**What the exercise asks:**
Give all of the data below again exactly, and drop the images.
==== Information ====
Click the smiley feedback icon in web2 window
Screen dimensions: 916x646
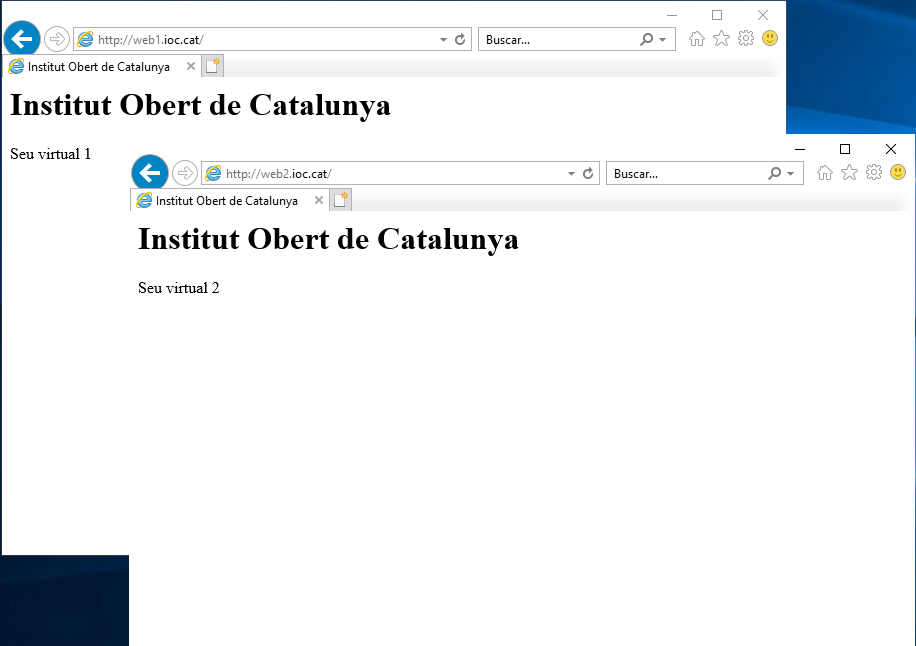tap(898, 173)
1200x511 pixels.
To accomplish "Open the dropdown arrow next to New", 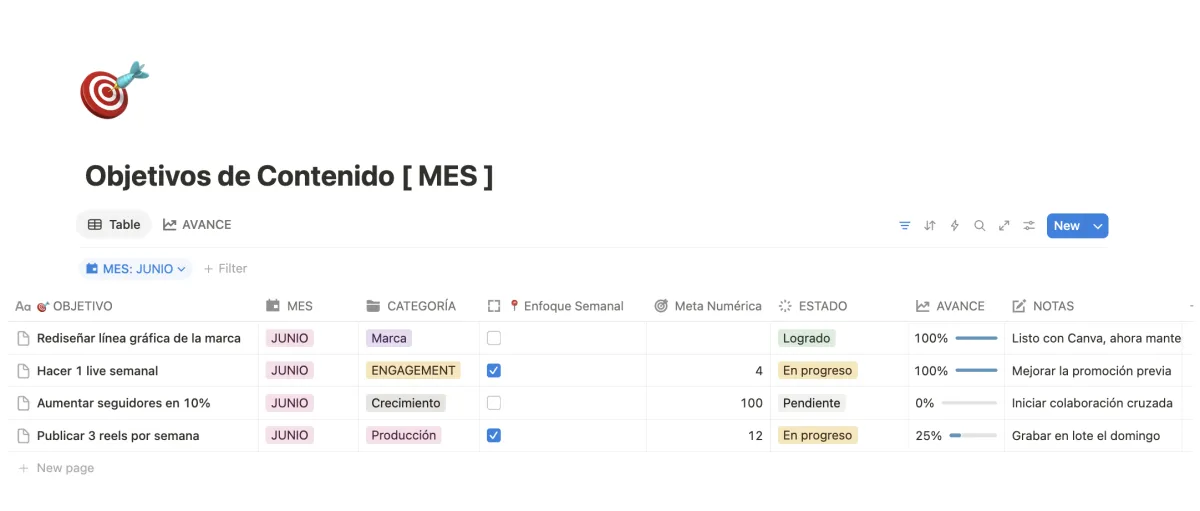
====
**Task answer:**
Click the smiley feedback icon in web2 window
Screen dimensions: 916x646
tap(898, 173)
1200x511 pixels.
To accomplish "Open the dropdown arrow next to New", 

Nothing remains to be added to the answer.